Influenza, or the flu, is a contagious respiratory infection caused by a variety of flu viruses. Each year thousands are hospitalized or die from the virus and vaccination is the attempt to lessen the symptoms or prevent catching the virus in the first place. The particulars of the three types of viruses – type A, B & C – go beyond the scope of this article, but suffice it to say that type A & B are the most serious and therefore of greater concern. Generally each vaccine is made to protect people against three flu types – two “A” strains and one “B” strain.
The typical influenza vaccine is between 40-65% effective in reducing the severity of the virus or preventing it altogether. Making headlines all across the world is the news that this season’s influenza vaccine was far less effective than it is typically. In America, estimates are that the vaccine was somewhere around 25% effective and in some parts of Europe, an abysmal 3% effective. This season, influenza has reach almost all 50 states. How is this possible? Why did this happen?
Each February, the World Health Organization culls its international data received from reference laboratories on circulating influenza strains and forecasts what they believe will be the following Winter’s most common and likely culprits. The reason this is done so far in advance – just shy of a year – is due to the amount of time that it takes to manufacture the vaccine, package and then ship it to waiting pharmacies and medical practitioners. The reason that each year one must get another vaccination is because the strains of the flu virus mutate and replace the older strains.

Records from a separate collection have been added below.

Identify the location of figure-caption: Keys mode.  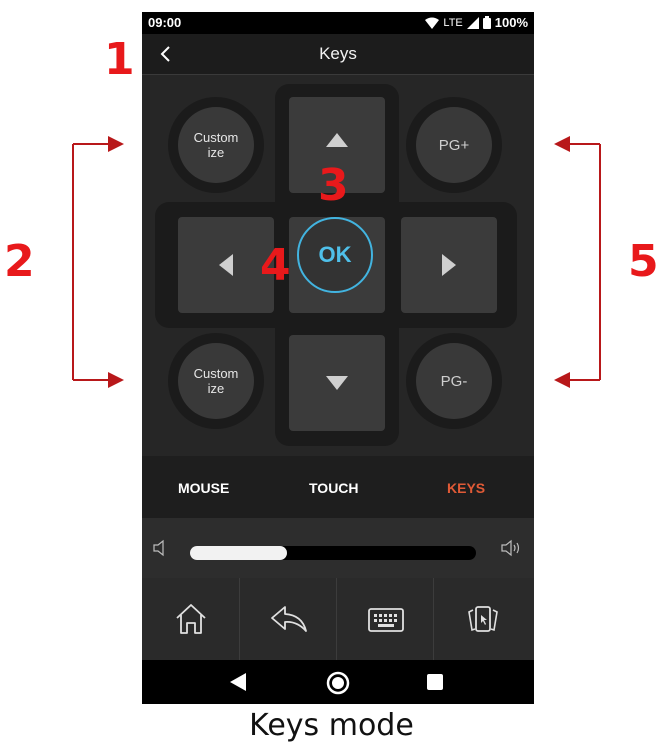
(332, 726).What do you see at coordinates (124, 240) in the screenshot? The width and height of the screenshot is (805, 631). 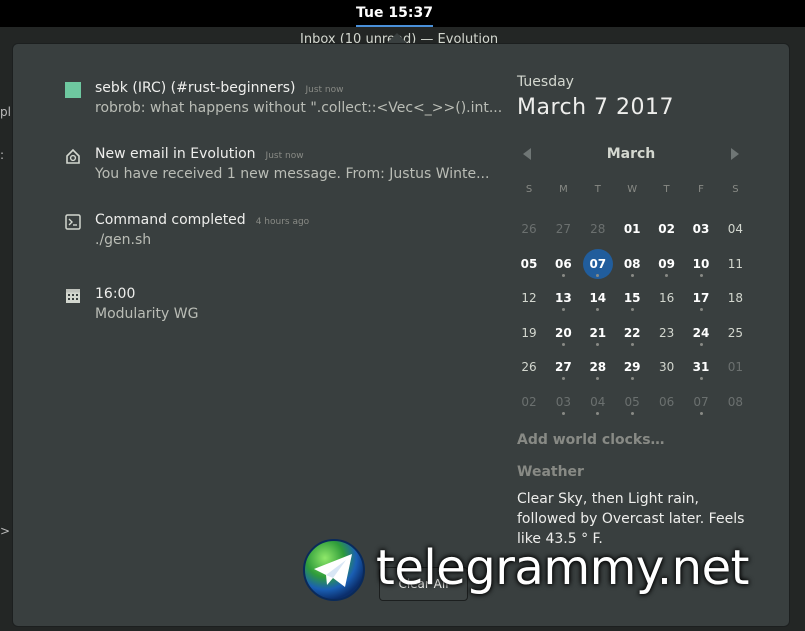 I see `notification-body: ./gen.sh` at bounding box center [124, 240].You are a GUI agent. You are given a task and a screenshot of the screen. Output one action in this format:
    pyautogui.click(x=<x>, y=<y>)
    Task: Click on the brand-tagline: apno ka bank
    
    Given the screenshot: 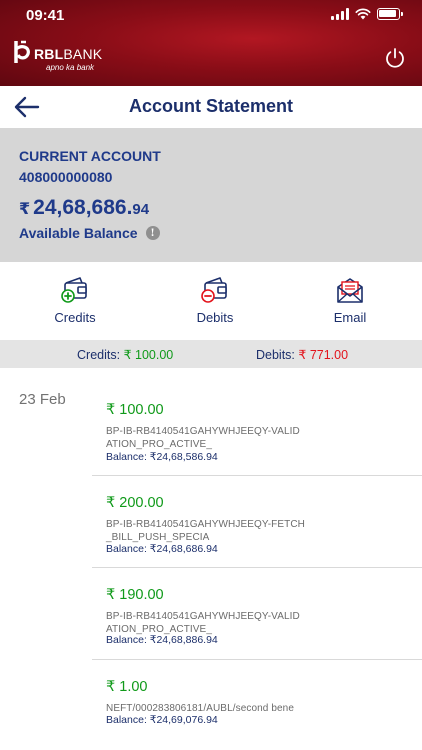 What is the action you would take?
    pyautogui.click(x=70, y=68)
    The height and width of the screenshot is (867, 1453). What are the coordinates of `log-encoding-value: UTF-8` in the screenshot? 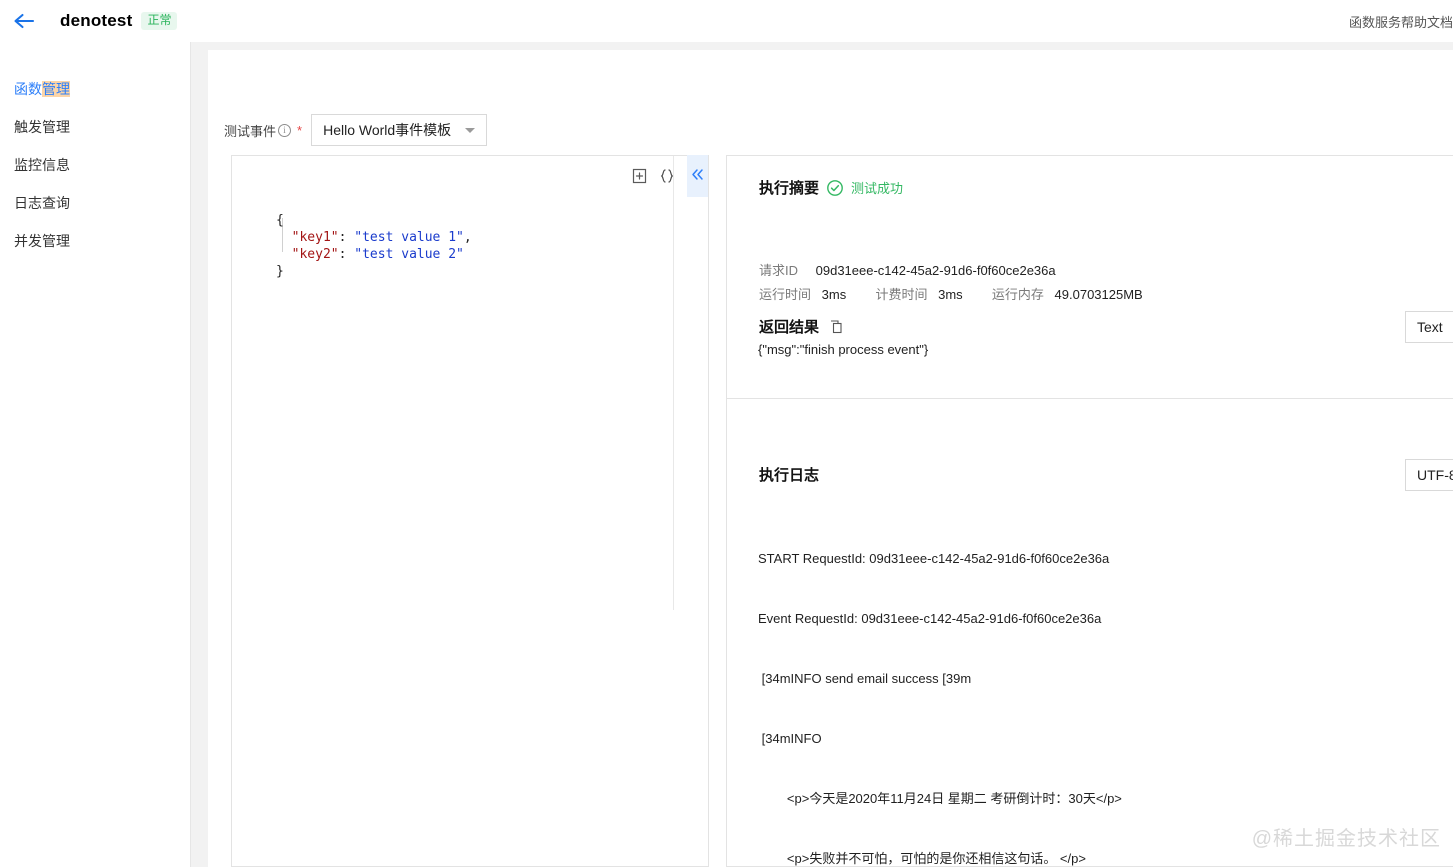 It's located at (1435, 475).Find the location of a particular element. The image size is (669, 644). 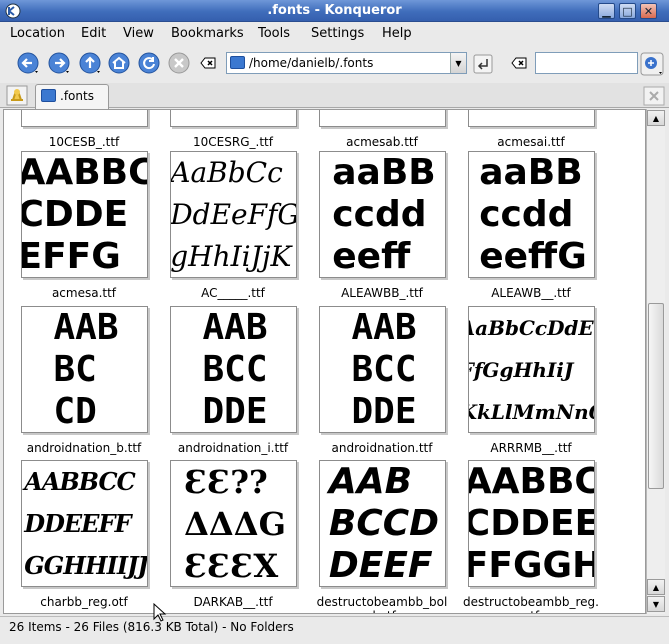

close-tab-icon is located at coordinates (654, 96).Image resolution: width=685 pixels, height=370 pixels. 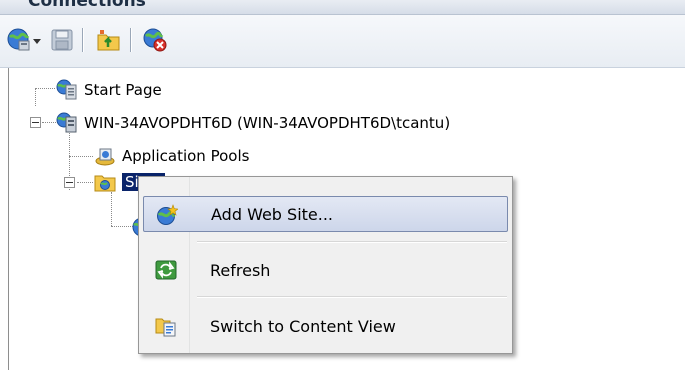 What do you see at coordinates (303, 326) in the screenshot?
I see `menu-item-label: Switch to Content View` at bounding box center [303, 326].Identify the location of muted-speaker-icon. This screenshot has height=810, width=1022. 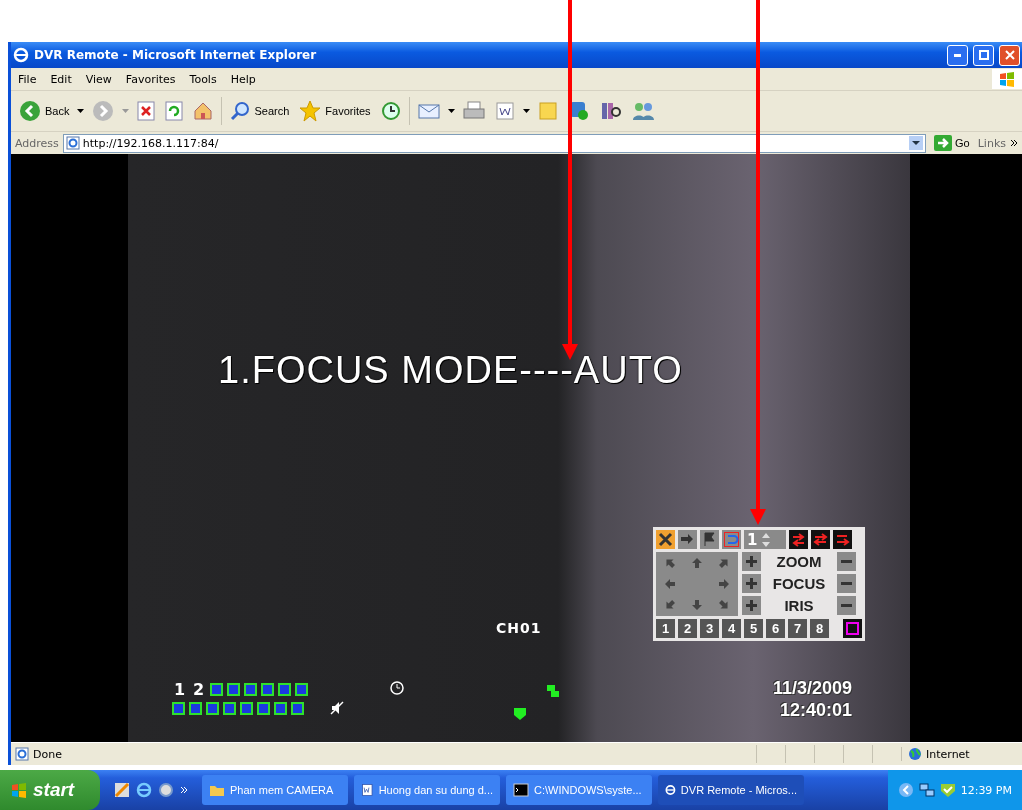
(337, 708). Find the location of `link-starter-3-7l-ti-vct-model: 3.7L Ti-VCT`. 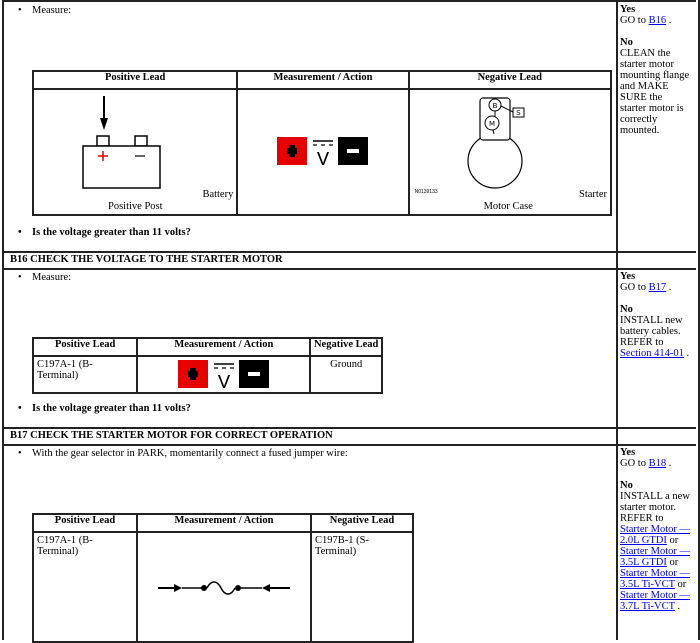

link-starter-3-7l-ti-vct-model: 3.7L Ti-VCT is located at coordinates (648, 606).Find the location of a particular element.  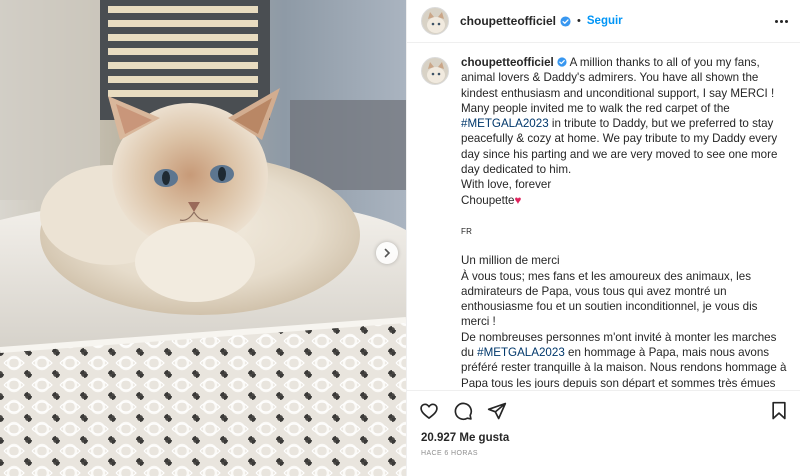

heart-emoji: ♥ is located at coordinates (518, 200).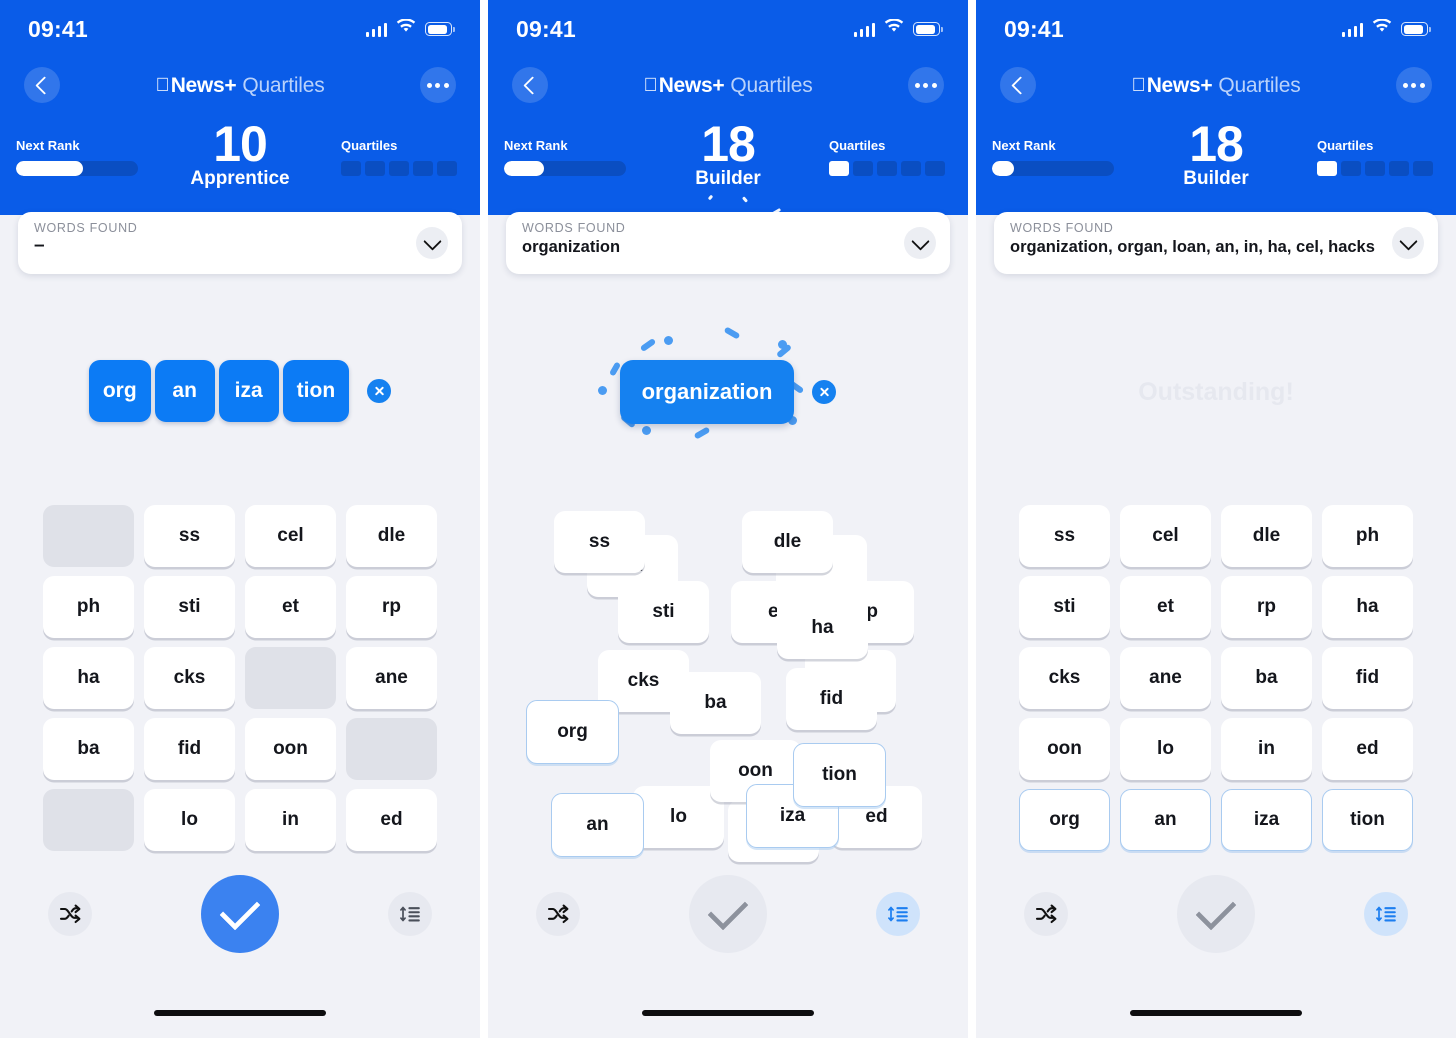  I want to click on home-indicator, so click(728, 1013).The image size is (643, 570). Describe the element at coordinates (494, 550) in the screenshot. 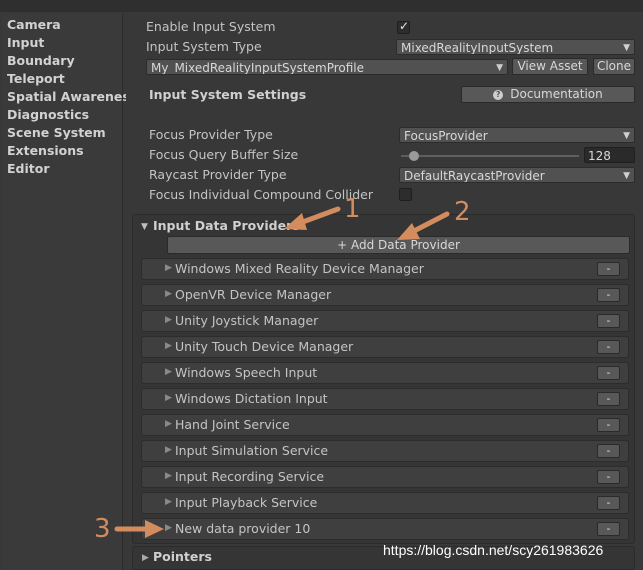

I see `watermark: https://blog.csdn.net/scy261983626` at that location.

This year’s vaccine was effective against the Type B strain, but performed poorly against the Type A strain. Between the time that the WHO forecasted the strains they felt would be this season’s perpetrators and the time that people began to have the vaccine administered, the Type A strain had mutated – rendering the current vaccine less potent. This mutated strain was not included in this season’s vaccines and thus reach epidemic levels across 47 states.
The suggested solution for the immediate future is to make sure that the vaccine includes all types of Type A influenza and the development of better forecasting methods. In the U.S., federal agencies are seeking to develop a safe, universal vaccine – one that would encompass “broad protection against subsequent exposures.” By targeting the less-changing stem of the virus as opposed to the “branches” or mutations, forecasting as a method wouldn’t need to be relied on as heavily. In addition, the universal vaccine would last almost a decade.
This universal vaccine has been in an animal testing phase since 2010, but is expected to reach human trials soon. Some professional predict its availability in 5-7 years.
The current flu vaccine does offer some protection, and of course, some protection is better than no protection at all. It goes without saying, that restricting interaction with infected individuals, washing one’s hands frequently, and cleaning and disinfecting surfaces will go far in lessening your chances of contracting that virus. Covering one’s nose and mouth and/or calling in sick will help prevent the spread of influenza.